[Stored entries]
::::
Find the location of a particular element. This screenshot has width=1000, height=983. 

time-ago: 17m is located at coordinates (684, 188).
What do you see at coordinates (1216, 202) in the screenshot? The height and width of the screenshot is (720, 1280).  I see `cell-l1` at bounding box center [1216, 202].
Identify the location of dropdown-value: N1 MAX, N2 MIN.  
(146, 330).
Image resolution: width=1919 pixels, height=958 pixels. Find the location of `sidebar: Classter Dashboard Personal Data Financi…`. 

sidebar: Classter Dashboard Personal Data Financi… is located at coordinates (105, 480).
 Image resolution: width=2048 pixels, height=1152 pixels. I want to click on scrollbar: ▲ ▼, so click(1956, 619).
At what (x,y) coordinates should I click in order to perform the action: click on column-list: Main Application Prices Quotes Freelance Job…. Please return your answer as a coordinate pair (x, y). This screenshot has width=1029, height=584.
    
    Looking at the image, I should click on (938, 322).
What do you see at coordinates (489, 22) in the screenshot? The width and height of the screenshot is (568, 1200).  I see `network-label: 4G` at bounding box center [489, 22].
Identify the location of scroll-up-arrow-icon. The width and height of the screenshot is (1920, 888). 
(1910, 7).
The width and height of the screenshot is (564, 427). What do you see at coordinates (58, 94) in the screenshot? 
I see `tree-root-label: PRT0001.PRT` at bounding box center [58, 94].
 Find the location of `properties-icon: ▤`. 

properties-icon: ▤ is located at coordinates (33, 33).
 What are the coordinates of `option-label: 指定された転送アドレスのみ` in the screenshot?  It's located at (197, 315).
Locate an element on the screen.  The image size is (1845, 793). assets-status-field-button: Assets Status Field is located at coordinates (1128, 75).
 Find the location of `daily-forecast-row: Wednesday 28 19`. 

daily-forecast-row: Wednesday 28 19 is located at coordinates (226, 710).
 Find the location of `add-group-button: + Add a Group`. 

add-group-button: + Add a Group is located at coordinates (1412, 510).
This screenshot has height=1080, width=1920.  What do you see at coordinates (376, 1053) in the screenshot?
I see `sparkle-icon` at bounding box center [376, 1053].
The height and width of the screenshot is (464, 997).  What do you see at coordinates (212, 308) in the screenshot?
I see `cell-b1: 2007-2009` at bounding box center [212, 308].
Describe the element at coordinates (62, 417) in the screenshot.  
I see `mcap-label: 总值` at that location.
::::
▸ WHAT IS NEEDED
Copy out the stored entries again word for word, beginning at the line containing "What do you see at coordinates (489, 22)" and continuing through the line containing "center [58, 94].".

▸ YOUR SOLUTION
What do you see at coordinates (489, 22) in the screenshot? The width and height of the screenshot is (568, 1200).  I see `network-label: 4G` at bounding box center [489, 22].
Identify the location of scroll-up-arrow-icon. The width and height of the screenshot is (1920, 888). 
(1910, 7).
The width and height of the screenshot is (564, 427). What do you see at coordinates (58, 94) in the screenshot? 
I see `tree-root-label: PRT0001.PRT` at bounding box center [58, 94].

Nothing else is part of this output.